SAD 46 officials optimistic about district case number improvement
DEXTER — Administrators across SAD 46 are feeling hopeful that COVID-19 case and quarantine numbers in district schools are coming down and the worst may be over.
“Ridge View is kind of at the point where I hope we have reached our peak and are on the down side,” District Nurse Crystal Greaves said during a school board meeting held over Zoom on Nov. 3.
She said the pre-K to grade 8 Ridge View Community School has had 51 cases so far this year, more than double all of 2020-21, but now students are attending classes in-person five days a week. Greaves said 14 people at the school are in quarantine.
A total of 352 students and staff at the school are taking part in pool testing. Greaves said this is helping students stay in school by not needing to quarantine.
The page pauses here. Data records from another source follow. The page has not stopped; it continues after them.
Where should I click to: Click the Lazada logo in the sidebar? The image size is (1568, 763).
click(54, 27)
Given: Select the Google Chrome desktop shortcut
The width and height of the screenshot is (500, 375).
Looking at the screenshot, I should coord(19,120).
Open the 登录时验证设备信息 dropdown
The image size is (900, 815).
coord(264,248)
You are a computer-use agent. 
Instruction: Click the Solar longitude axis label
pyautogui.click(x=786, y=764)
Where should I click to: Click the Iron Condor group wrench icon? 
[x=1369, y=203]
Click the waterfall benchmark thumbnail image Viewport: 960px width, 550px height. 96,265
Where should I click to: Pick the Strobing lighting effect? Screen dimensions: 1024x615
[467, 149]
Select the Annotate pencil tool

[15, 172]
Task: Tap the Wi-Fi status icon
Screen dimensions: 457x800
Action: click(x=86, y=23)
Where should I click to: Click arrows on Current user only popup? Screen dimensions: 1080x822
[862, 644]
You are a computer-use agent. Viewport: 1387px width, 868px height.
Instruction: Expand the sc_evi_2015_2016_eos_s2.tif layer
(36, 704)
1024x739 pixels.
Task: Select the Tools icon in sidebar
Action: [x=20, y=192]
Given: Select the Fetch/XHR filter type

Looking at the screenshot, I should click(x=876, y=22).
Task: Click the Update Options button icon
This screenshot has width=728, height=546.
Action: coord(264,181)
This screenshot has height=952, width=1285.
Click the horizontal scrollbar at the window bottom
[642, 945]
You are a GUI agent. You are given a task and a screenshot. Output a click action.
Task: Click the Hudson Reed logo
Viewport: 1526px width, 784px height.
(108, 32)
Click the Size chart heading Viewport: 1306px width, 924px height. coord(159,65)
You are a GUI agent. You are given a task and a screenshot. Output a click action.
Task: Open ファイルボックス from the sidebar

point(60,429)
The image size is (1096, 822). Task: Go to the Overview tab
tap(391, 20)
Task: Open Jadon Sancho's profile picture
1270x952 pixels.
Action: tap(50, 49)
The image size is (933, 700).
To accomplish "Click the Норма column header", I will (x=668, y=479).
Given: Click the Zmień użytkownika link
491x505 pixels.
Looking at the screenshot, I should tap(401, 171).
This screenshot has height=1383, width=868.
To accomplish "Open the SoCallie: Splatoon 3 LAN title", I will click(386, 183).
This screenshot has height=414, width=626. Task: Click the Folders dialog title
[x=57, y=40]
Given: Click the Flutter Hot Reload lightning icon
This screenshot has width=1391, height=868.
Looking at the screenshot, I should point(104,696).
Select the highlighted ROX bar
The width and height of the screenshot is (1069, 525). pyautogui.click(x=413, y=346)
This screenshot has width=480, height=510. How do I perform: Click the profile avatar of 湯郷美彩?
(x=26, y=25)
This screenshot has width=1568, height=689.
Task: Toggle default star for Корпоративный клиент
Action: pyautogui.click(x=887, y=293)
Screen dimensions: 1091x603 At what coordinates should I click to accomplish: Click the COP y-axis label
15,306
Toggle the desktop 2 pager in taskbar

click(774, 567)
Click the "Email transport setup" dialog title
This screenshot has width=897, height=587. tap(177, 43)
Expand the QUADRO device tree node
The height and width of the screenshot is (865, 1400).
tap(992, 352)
Under pool testing, students, with parental permission, are in small pods to then be swabbed. Samples are sent off to the lab for testing. If there is a positive case in the pool then the students would be tested again to determine who is positive. Those testing positive would need to quarantine,and this would help determine close contacts who may also need to quarantine.
“Ridge View is up to 30 separate pools and all of our pools are negative,” she said. Greaves said the last seven days of testing have all resulted in no positives, putting the school halfway to the required 14 days to get out of outbreak status.
Nurse Angie Buker said Dexter Regional High School has 22 positive cases and the Tri-County Technical Center has seven, with 14 students quarantining between the two schools. Buker said 120 pupils and staff are taking part in pool testing, and recent results have come back negative.
Masks are required in SAD 46 schools as Penobscot County is in the red, the most severe of the four designations under the Maine Center for Disease Control and Prevention’s community transmission color code system.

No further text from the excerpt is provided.